Si può davvero ripensare il modo di fare design in funzione della natura, guardando agli scarti come materia prima? Tra le colline della bassa Umbria e della Tuscia, c’è chi ha deciso di farsi guidare dai sentieri verso un approccio sostenibile basato sulle risorse del territorio, pronte a essere riscoperte come scrigni abbandonati.
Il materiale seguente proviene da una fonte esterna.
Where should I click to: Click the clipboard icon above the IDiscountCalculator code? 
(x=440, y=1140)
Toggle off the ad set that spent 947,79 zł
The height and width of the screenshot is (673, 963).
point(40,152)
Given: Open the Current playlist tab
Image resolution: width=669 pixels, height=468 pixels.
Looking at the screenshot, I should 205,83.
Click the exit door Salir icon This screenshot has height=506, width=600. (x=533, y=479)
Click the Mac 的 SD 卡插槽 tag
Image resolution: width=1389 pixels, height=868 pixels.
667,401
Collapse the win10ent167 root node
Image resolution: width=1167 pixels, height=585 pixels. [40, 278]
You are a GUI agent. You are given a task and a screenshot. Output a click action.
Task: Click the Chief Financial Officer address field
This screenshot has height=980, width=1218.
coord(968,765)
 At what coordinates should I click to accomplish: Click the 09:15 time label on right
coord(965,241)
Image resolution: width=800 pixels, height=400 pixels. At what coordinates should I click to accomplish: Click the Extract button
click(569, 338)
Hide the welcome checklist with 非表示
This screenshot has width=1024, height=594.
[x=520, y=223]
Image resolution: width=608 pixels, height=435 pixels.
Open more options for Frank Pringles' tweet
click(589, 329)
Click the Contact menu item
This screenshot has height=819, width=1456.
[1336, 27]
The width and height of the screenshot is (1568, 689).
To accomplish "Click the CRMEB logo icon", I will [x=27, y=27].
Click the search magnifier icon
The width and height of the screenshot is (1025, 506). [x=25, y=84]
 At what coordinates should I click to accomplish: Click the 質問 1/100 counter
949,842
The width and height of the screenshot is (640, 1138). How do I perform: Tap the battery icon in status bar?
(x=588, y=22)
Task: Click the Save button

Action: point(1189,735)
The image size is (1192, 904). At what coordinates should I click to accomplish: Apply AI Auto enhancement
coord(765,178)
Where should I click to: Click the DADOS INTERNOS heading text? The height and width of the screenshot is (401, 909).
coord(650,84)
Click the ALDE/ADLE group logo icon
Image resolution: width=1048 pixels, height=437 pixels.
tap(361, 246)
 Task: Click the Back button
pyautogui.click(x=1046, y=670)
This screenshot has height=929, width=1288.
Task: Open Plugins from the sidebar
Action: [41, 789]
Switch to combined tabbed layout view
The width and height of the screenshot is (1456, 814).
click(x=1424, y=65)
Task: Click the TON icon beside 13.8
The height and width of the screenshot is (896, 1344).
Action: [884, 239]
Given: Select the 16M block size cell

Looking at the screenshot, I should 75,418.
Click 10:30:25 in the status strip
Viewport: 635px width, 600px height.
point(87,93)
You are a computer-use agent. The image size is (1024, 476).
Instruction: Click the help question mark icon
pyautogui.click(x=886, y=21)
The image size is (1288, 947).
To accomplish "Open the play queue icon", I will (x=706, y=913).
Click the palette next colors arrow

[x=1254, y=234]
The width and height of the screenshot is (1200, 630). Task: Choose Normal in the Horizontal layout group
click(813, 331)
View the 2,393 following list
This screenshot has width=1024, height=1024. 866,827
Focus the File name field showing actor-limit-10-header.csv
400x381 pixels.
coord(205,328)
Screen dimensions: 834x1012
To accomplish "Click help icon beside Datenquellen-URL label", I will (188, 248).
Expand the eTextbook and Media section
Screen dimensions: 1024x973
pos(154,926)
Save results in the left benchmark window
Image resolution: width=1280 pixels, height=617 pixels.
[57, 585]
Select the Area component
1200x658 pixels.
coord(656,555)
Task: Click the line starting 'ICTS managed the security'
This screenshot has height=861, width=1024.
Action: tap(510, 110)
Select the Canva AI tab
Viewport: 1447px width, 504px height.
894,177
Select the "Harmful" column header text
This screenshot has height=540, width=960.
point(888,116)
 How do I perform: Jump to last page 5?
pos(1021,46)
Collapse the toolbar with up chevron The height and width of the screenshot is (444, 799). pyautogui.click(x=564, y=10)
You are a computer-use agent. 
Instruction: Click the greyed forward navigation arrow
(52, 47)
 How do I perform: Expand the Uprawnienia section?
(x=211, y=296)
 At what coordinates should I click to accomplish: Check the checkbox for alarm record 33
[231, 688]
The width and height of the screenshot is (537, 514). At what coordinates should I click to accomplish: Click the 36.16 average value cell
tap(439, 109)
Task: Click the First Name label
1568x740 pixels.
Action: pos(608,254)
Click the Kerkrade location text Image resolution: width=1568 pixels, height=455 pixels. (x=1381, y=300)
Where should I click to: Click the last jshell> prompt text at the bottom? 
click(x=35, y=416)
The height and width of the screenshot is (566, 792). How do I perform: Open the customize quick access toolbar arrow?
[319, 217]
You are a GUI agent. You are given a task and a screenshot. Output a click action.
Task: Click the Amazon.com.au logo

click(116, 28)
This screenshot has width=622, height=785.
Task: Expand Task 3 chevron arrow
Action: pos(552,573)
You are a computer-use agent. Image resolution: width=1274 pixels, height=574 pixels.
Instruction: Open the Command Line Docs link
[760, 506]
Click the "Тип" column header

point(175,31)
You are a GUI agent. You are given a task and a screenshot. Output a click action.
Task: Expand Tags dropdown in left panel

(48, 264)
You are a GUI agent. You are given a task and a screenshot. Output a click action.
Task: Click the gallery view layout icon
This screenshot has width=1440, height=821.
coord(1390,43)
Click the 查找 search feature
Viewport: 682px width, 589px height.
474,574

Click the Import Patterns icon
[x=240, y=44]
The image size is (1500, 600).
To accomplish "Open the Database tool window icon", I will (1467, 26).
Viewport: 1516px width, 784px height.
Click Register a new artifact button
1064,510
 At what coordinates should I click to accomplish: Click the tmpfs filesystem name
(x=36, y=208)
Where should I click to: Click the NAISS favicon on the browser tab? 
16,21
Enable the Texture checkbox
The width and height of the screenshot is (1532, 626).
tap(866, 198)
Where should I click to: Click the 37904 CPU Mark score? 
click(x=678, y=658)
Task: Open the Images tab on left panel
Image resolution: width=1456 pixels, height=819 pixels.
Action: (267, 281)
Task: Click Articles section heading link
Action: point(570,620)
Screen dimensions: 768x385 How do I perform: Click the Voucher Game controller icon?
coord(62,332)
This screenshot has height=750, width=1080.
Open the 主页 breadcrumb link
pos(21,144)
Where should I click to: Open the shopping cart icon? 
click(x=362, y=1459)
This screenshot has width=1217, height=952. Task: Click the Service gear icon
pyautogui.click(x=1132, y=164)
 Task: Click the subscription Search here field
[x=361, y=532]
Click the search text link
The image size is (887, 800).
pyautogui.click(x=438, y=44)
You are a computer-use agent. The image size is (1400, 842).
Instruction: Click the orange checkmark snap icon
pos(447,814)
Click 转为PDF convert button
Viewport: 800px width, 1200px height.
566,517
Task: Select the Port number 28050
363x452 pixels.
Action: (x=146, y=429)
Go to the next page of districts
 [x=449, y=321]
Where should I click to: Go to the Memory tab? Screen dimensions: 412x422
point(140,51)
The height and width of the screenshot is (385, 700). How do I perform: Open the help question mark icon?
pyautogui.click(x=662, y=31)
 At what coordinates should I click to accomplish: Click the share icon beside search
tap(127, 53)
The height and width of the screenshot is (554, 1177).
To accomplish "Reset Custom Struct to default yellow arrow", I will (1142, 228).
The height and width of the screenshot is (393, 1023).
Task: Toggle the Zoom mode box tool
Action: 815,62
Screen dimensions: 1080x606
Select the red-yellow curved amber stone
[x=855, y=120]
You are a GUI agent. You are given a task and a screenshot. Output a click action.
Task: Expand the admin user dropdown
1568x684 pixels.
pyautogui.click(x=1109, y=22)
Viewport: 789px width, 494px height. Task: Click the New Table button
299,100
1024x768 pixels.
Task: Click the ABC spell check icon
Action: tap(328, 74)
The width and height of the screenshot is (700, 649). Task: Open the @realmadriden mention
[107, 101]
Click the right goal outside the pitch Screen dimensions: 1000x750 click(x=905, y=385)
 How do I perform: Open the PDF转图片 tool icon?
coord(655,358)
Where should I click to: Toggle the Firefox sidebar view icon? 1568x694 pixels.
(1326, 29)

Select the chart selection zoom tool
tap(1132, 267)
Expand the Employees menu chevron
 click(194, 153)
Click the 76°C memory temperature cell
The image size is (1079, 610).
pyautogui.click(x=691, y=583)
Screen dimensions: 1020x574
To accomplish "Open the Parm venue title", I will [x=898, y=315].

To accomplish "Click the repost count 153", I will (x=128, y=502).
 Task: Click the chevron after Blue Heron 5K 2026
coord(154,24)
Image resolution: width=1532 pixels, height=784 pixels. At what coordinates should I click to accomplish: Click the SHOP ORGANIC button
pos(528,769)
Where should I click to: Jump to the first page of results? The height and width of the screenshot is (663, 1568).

Si chiama Selvatica ed è una famiglia di cinque pezzi frutto di un nuovo modo di concepire il design da parte di Tommaso Garavini e di Gianluca Buttinelli (quest’ultimo di Studio Superfluo), portata avanti in continuità con il pensiero che da sempre guida entrambi. I due, nel loro peregrinare lento, hanno trovato ad attenderli tesori fatti di scarti. Gli artefatti che ne sono venuti fuori, come strutture autoctone del territorio, nascono dall’esplorazione dell’ambiente e di quello che la natura aveva lasciato a disposizione.

Partendo dai boschi intorno a Orvieto, Garavini e Buttinetti hanno camminato per ventiquattro km trovando il loro legno: una partita di acero, parte di una commessa non ritirata, stagionata naturalmente per quattro anni, a cui il tempo aveva dato valore e pregio. La pietra, invece, è arrivata dopo tredici chilometri, dalla scoperta di una cava “nascosta” a Bagnoregio dove si ricavano dalle grandi lastre le piccole schiasce, pietre con un solo lato liscio, scelte dai due designer assieme a un lotto di quadrelli realizzati per l’arredo urbano del G8 della Maddalena poi spostato a L’Aquila nel 2009.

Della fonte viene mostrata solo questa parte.